Task description:
Rewrite the records below with "help" changed to "support" and everything else unchanged. Omit the pictures.

Records for this task:
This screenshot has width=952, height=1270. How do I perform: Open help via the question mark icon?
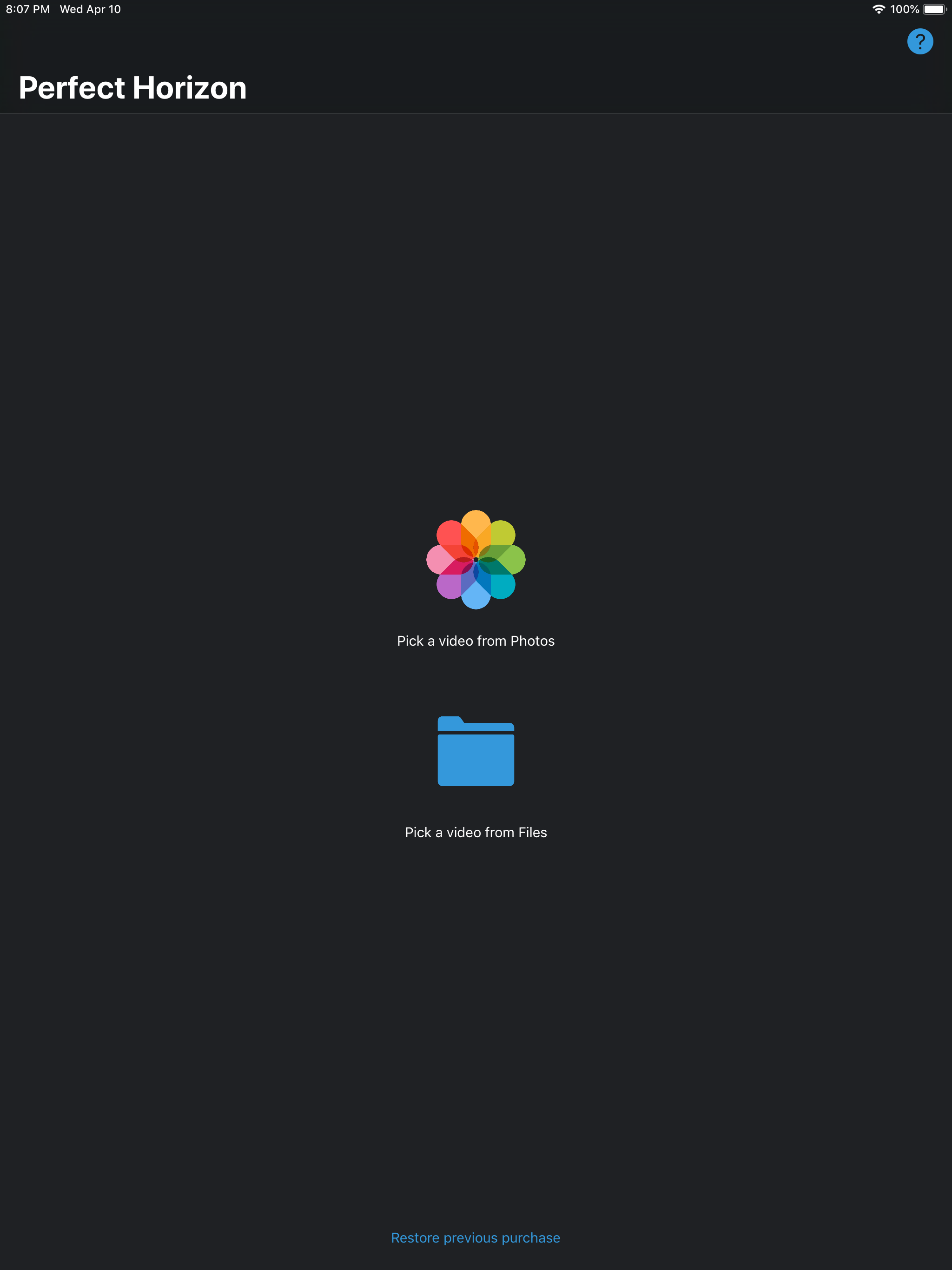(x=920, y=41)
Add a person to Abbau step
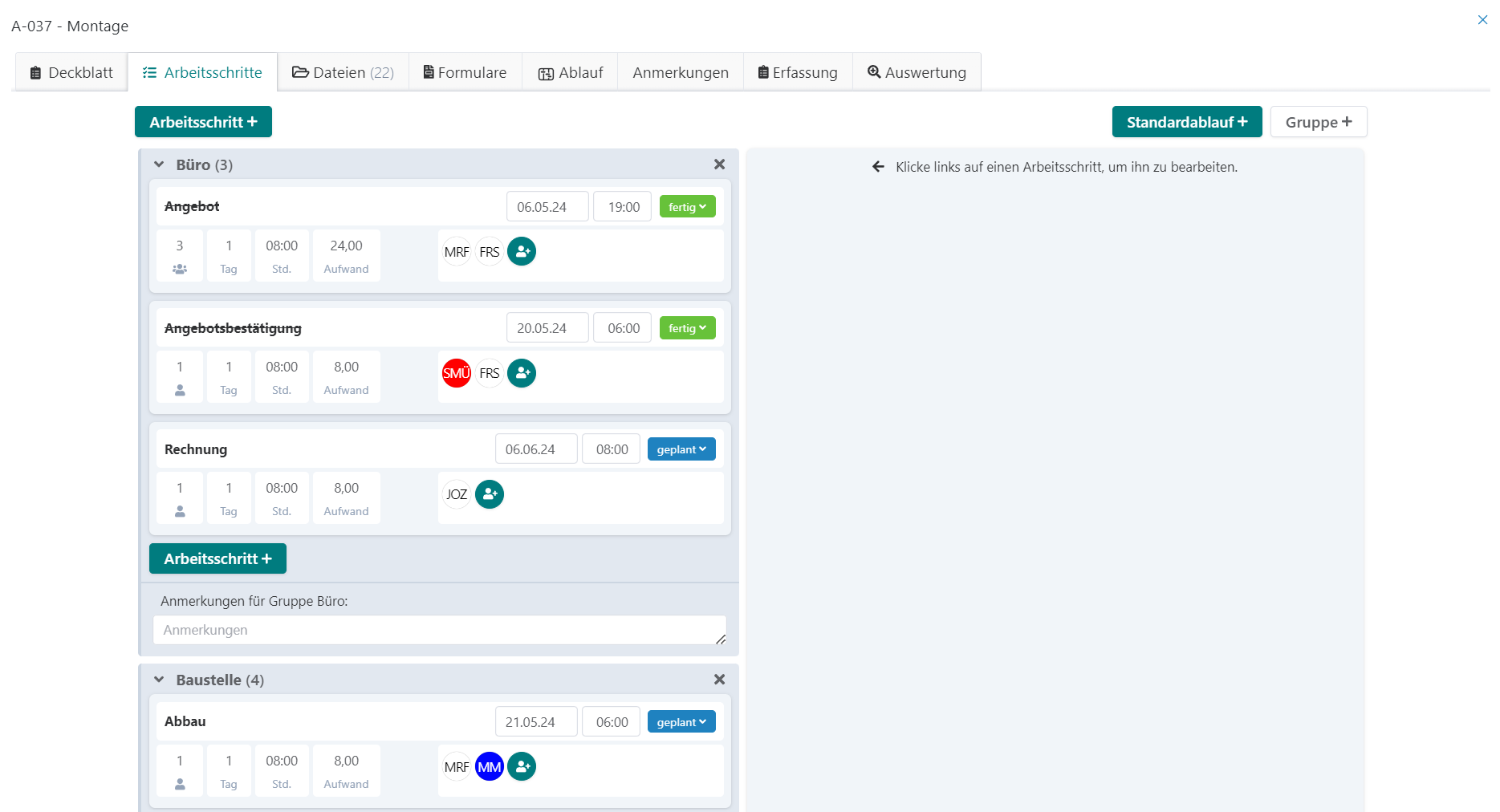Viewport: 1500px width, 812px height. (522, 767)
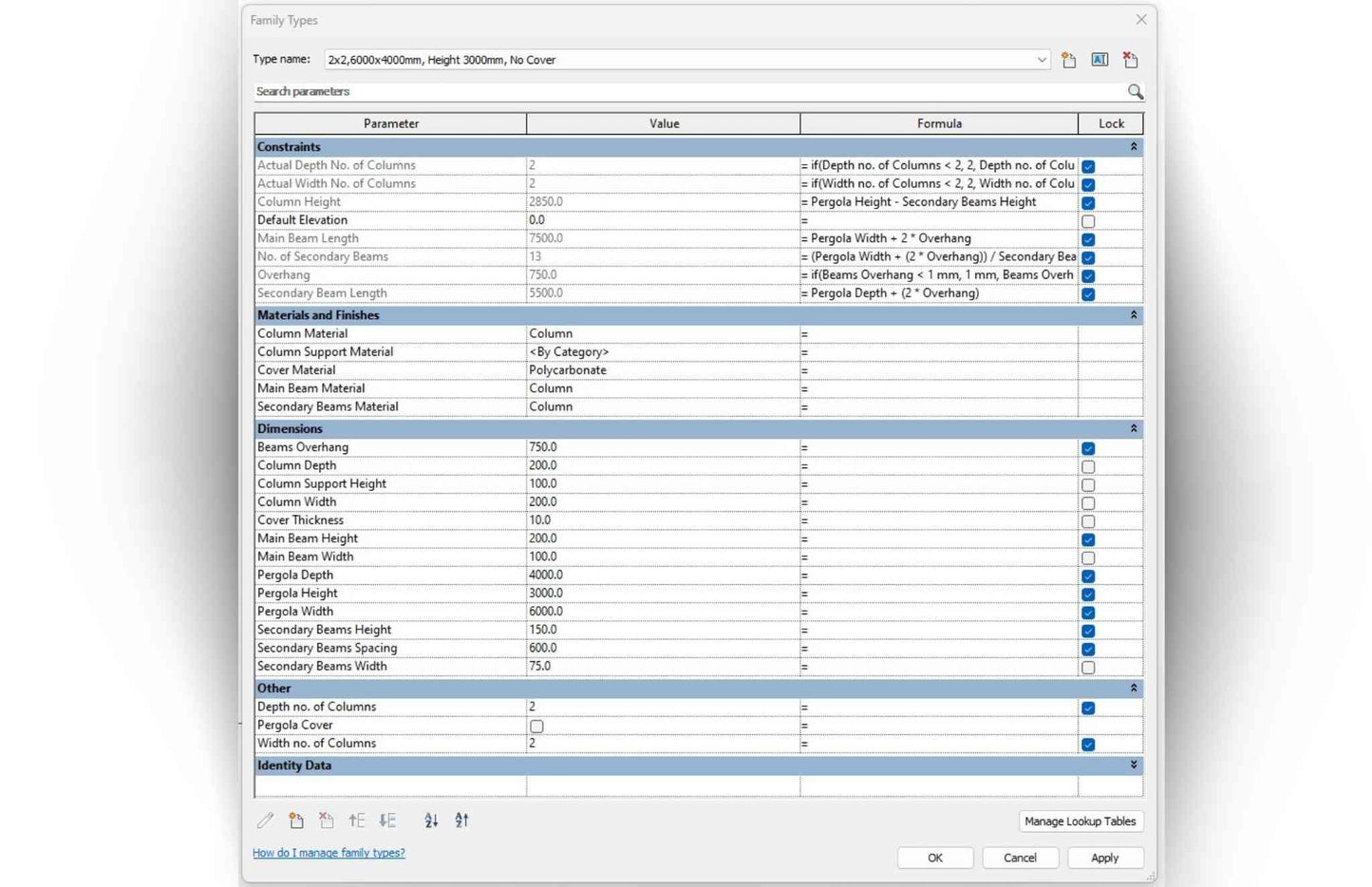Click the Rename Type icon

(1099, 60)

Result of this task:
This screenshot has width=952, height=1270. How do I perform: Open support via the question mark icon?
(x=920, y=41)
Add a person to Abbau step
Viewport: 1500px width, 812px height. (522, 767)
Click the Rename Type icon

(1099, 60)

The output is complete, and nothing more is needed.